The present invention relates to a liquid crystal device and an image forming apparatus utilizing a liquid crystal device and more particularly to an image forming apparatus with a printer head of the type in which a light path is opened or closed by means of an optical modulator utilizing a ferroelectric liquid crystal so as to produce light signals.
With recent remarkable advances in information processing technologies, there have been increasing demands for high information or packaging density and high speed of image forming apparatus. Furthermore, there has been a strong demand for high printing quality. To satisfy these and other demands, electrophotographic devices, laser beam printers and optical fiber tube printers have been developed and put into commercial practice. However, these image forming apparatus are very expensive and complicated in construction and it is difficult to make them compact in size and light in weight. Therefore, recently there have been proposed less expensive and smaller image forming apparatus utilizing PLZT or optical shutters of liquid crystal or image forming apparatus such as LED printers utilizing light-emitting diodes. Of these image forming apparatus, liquid crystal shutter printers utilizing electrooptical effects of liquid crystal are considered promising as image forming apparatus capable of obtaining images with less expense and high information density.
As for a liquid crystal used in a head of a liquid crystal shutter printer, a method for driving a twisted nematic crystal by a two frequency system is disclosed in, for instance, Japanese Laid-Open Patent Application No. 94377/1981. According to a printer head of this system, a liquid crystal composition which exhibits a positive or a negative dielectric anisotropy in response to different frequencies of applied voltage is used, and the operation principle is based on the fact that when applied frequencies are selectively varied, the liquid crystal is optically distinguished between the state in which liquid crystal molecules are oriented in the direction of electric field and the state in which liquid crystal molecules are oriented in the direction perpendicular to the electric field. In general, the higher the applied voltage is, the faster the response speed becomes. Accordingly, as liquid crystals oriented in one direction produce a bright state while those oriented in the other direction produce a dark state, switching between the bright and the dark state can be effected by the forced application of a voltage so that high-speed response becomes possible if as high a voltage as possible is forcibly applied. However, the response time is of the order of one microsecond at the shortest and is considerably longer than the response time of the order of tens of nanoseconds of LED printer heads so that the head of a liquid crystal shutter printer has not been employed as a printer head requiring a high response speed. As for an LED printer head, it is difficult to form an LED array with uniform luminance. Therefore, when an electrostatic latent image formed by receiving this light-emitting luminance is developed with a developer comprising a toner having a charge of opposite polarity to that of the electrostatic image, there arises a defect that the optical density becomes nonuniform from dot to dot.

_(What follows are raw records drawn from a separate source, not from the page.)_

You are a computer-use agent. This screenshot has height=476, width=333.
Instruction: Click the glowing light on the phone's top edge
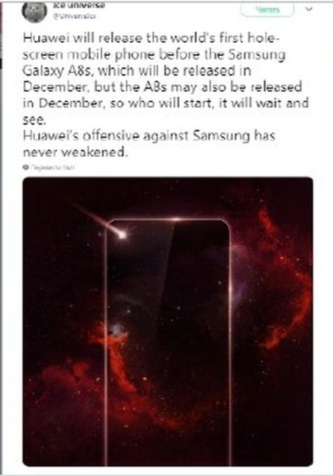(176, 219)
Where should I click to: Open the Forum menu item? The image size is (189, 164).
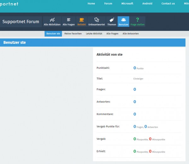click(x=108, y=3)
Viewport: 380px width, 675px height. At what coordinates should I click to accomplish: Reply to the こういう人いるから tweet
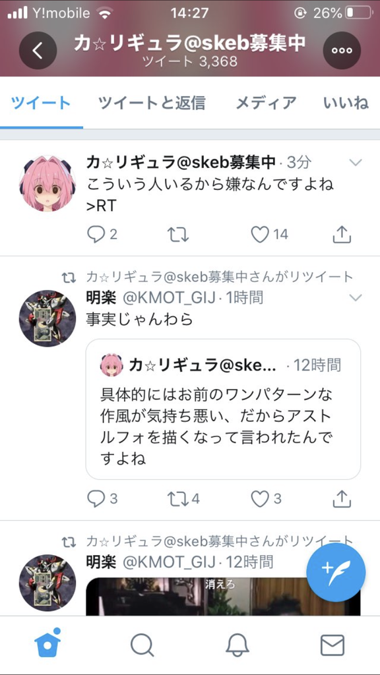coord(102,235)
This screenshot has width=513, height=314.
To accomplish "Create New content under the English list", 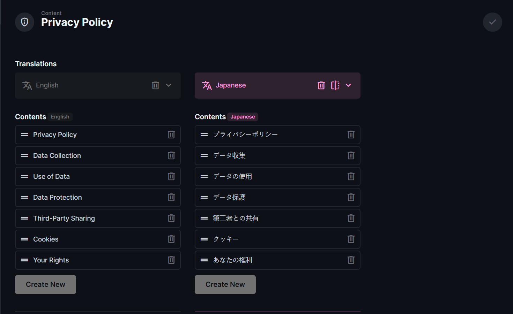I will 45,284.
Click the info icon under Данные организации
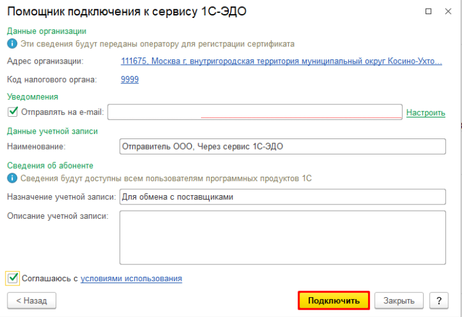Viewport: 462px width, 317px height. click(11, 44)
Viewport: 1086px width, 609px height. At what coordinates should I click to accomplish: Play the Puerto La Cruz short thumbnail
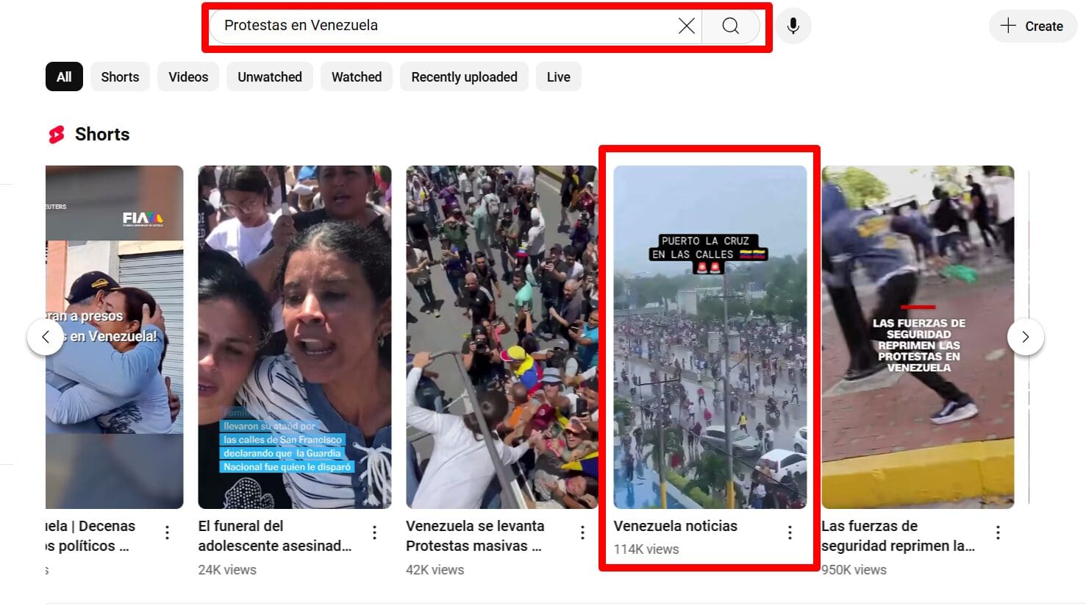(710, 337)
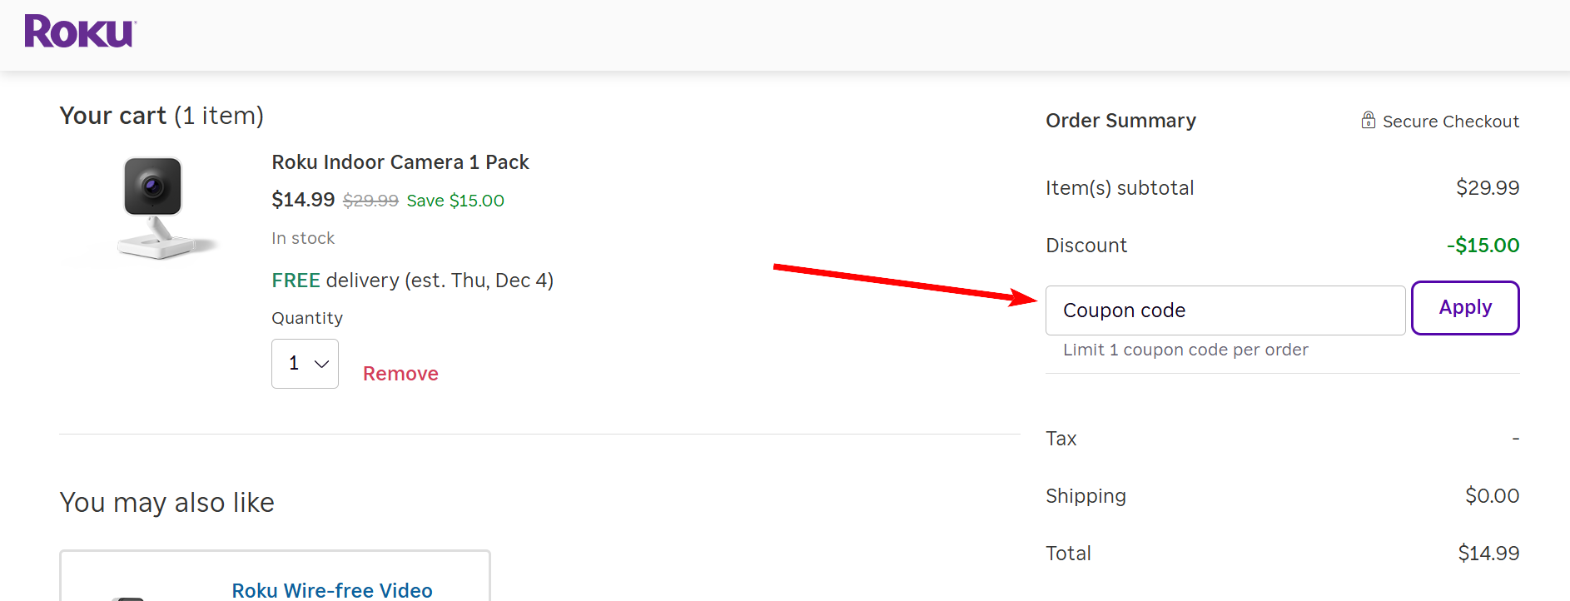Remove the Roku Indoor Camera from cart
Screen dimensions: 1570x601
click(400, 373)
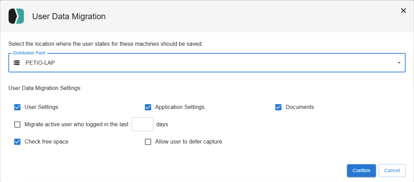414x182 pixels.
Task: Focus the days number input box
Action: click(x=142, y=124)
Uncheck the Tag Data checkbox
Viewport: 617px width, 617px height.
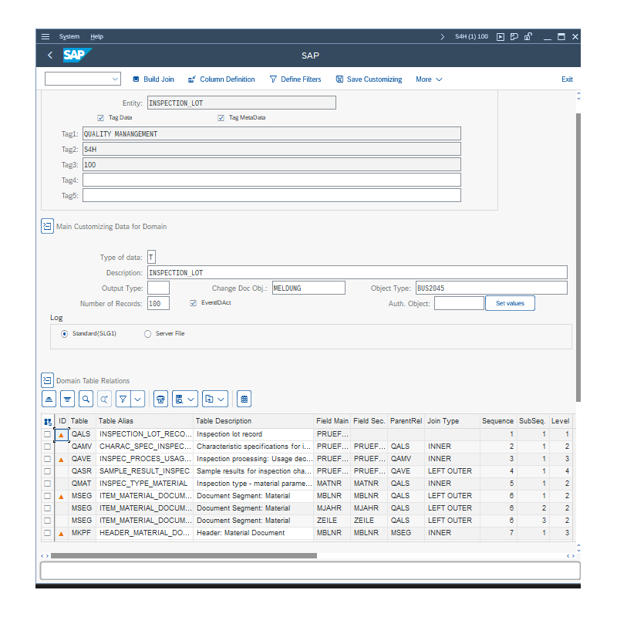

Meanwhile, ferroelectric liquid crystals with spontaneous polarization have been discovered and it is well known that they have considerably fast response as compared with the conventional liquid crystals because electric dipoles of liquid crystal molecules can respond in about one microsecond to the external electric field. When such a ferroelectric liquid crystal is used to form a cell of a thickness of one to two microns and used as an optical shutter, the brightness-to-darkness contrast of 1:20 can be obtained. Accordingly, research and development of high speed liquid crystal shutter printers has been carried out so as to replace the printer heads utilizing the conventional liquid crystal modes.
It is known however that when these ferroelectric liquid crystals operate as liquid crystal shutters, they are in a chiral smectic C phase (SmC*) or in a chiral smectic H phase (SmH*) which appears at relatively high temperatures (for instance, about 60.degree.-90.degree. C.) as compared with room temperature. Accordingly, there arises a problem that it is difficult to apply these ferroelectric liquid crystals to an image forming apparatus in which light signals are produced by a printer head utilizing such a ferroelectric liquid crystal and illuminated over a photosensitive drum of, for instance, an electrophotographic copying machine. More particularly, for the sake of the normal operation of an image forming apparatus, the liquid crystal in an optical modulator of a printer head must be always maintained at a temperature between 60.degree.-90.degree. C. so that the liquid crystal is kept in the SmC* or SmH* phase, whereby additional power is consumed. Moreover, there arises a problem that when the liquid crystal in the SmC* or SmH* phase is heated in excess of the above-described temperature range, smectic A phase (SmA) appears so that high speed response cannot be obtained.